Suricata LAN alerts scr vs dst & false positives
snackss last edited by
So suricata keeps blowing up, and I'm unsure if this is 'normal behavior.' On the WAN side sure, but my LAN keeps issuing alerts.
What should be a 'red flag' I guess.....Windows 10 software can do some unexpected things so all these false positives and stuff, I can't get a feel for what's "normal traffic". On Linux I hardly see so many alerts on my LAN.
I attached a screen grab, any one got any tutorials on how to determine what's a false positive?
The alerts in black originate from my LAN host, and the red alerts are blocks from external IPs to my LANip. This started happening after I installed several games and a couple game launchers.
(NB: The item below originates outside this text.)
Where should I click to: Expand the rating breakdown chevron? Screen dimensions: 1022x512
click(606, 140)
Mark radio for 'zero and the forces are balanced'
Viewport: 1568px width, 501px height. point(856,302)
Any help or resources are appreciated.
bmeeks last edited by bmeeks
Installing games and game launchers, especially if from sources other than an official retail outlet, would give me pause. But then I am almost officially an "old fart" now and games don't interest me anymore ... .
Back to your problem ---
It's really hard to say if all of those are false positives. I will say that in general the ET Policy rule category is not terribly useful on a home network because it will generate alerts for lots of things that are perfectly normal for home networks. That ET Policy set is primarily aimed at the corporate IT world where things like Windows updates and other similar things are tightly controlled and usually distributed from in-house servers on the company network (think Microsoft's old SMS and later WSUS architecture). So these rules are designed to trigger on traffic that would indicate a user was downloading or installing some EXE file or DLL or ZIP file from the web instead of official company infrastructure.
Well, in a home network that's exactly what Windows needs to do in order to get security updates -- download EXE and DLL files from the web. So the ET Policy rules are likely to false positive there. So the ET Policy rules in your alerts are most likely false positives. I would suggest you disable the rule set entirely in your configuration or else turn off several of those alerting rules.
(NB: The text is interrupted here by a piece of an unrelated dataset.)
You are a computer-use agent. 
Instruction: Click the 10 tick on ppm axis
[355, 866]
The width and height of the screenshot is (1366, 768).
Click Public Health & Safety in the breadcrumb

The other alerts from ET Shellcode might not be benign. The fact you mentioned you installed new games and game installers means some kind of adware or malware may have slipped in as well (unless you bought the games from a big-name retailer, but even that's not guaranteed safe). Definitely would be worried if I obtained the games from a torrent or other P2P method or purchased them at a substantial discount off retail from some web site.
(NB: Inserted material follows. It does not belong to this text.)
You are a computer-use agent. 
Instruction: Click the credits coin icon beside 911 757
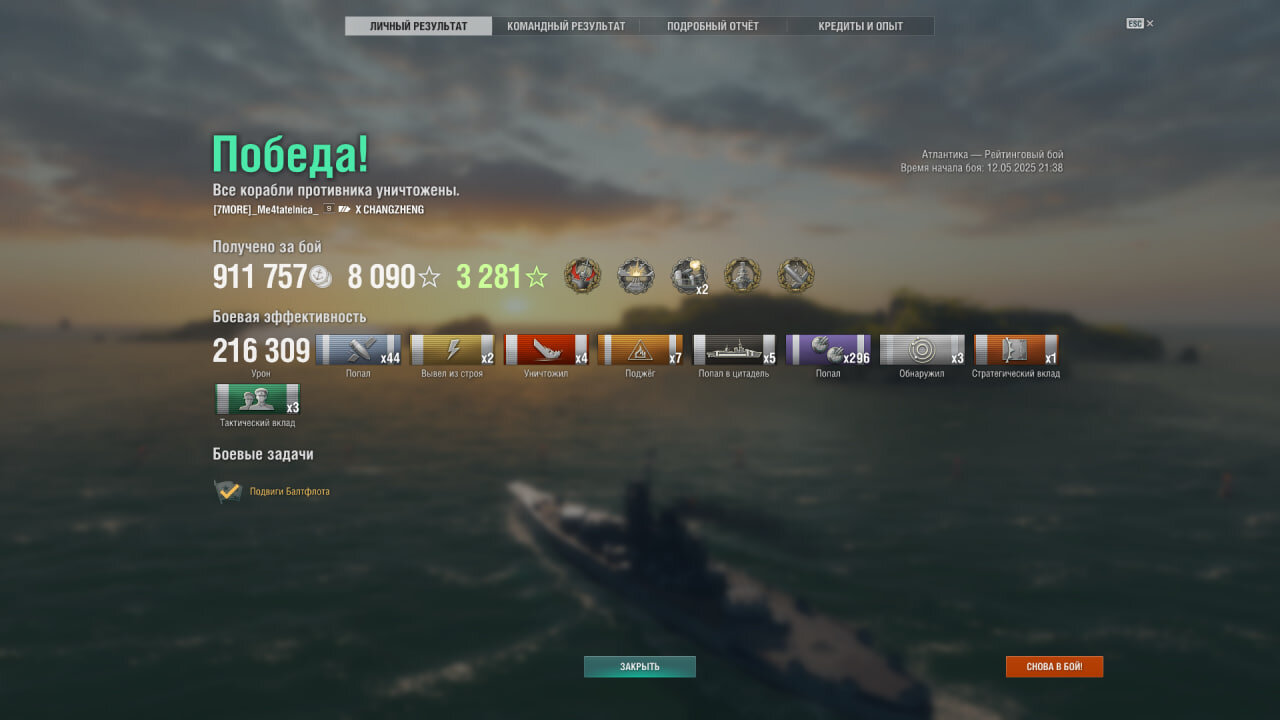pos(320,277)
One thing to start with is to research all of the IP addresses in the alerts that are not your own. You can use web tools such as the ARIN IP Lookup to find the IP space owner and what country the IP is registered in. You can also search Google using the IP addresses as the search term to see if any negative reviews turn up.
If the IP addresses in those Shellcode alerts are registered to the maker of your games, then I wouldn't panic as much as I would if I found the IP addresses instead were going to some "more often than not" hostile country known for malware.